GE is currently focusing on integrating its software applications with its equipment, with Culbert saying the conglomerate is concentrating on embedding software into the likes of aircraft engines, using the copious amounts of data created to run equipment more efficiently.
"We're putting that technology all over our equipment and this is going to be a big differentiator for us over the next decade," he said.
"We don't worry about being disrupted by two guys in a garage building a new aircraft engine because there's billions of dollars of R&D that goes into that, but we worry about two guys in a garage building software that makes our engines run more efficiently and then we lose control of the hardware."
According to Culbert, GE has spent a lot of time thinking about the culture of its organisation.
"[We ask ourselves] are we fast, are we agile, are we nimble, are we too slow, are we being bureaucratic, are our decision making processes too burdensome, are we risk averse," he said.
"We've got a lot of cultural processes that we've got to invest in to enable us to be able to compete with the startup community and the entrepreneurial community that are in many respects our natural enemy. That's what we think a lot about."
Collaboration between industry, academia, and startups is also something GE has taken a shining to, with Culbert saying the company has been collaborating more recently than it ever used to.
"It used to be the case that when you were a big company like ours, you thought that the best ideas were always within the four corners of your organisation.

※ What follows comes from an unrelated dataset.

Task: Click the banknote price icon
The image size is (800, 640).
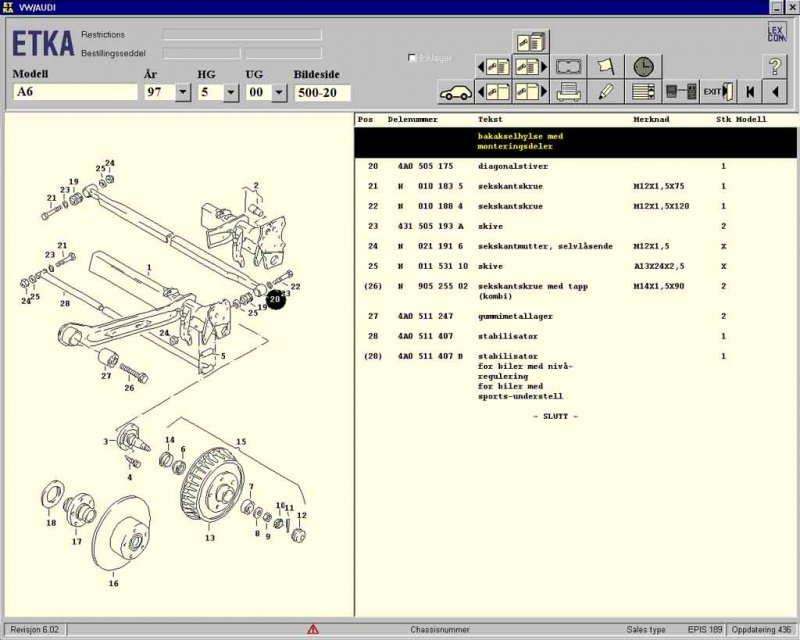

We no longer think that way," he said.
"We now look to collaborate with big companies, with organisations such as CSIRO and Data61. We look at partnering with the startup community, with universities, research centres, because we know that the best ideas don't just live within our company."
Last year, the conglomerate formed GE Digital, a unit combining its various technology efforts, with a focus on the Internet of Things market.
Headed by Bill Ruh, the creation of GE Digital is likely to be more of a threat to the likes of IBM and large analytics players, with GE anticipating it to become a top 10 software company by 2020.
Earlier this month, GE's new Power Services business signed an agreement to deploy advanced robotic inspection tools to inspect Alinta Energy's gas-fired power plants in Australia and New Zealand.
Under the agreement, GE's Robotic Inspection Tool and TurboRotoscan Technologies will alert the utility provider to potential generator issues, responsible for inspecting 19 generators manufactured by GE, Alstom, Mitsubishi, and Brush at seven of Alinta Energy's plants in the region.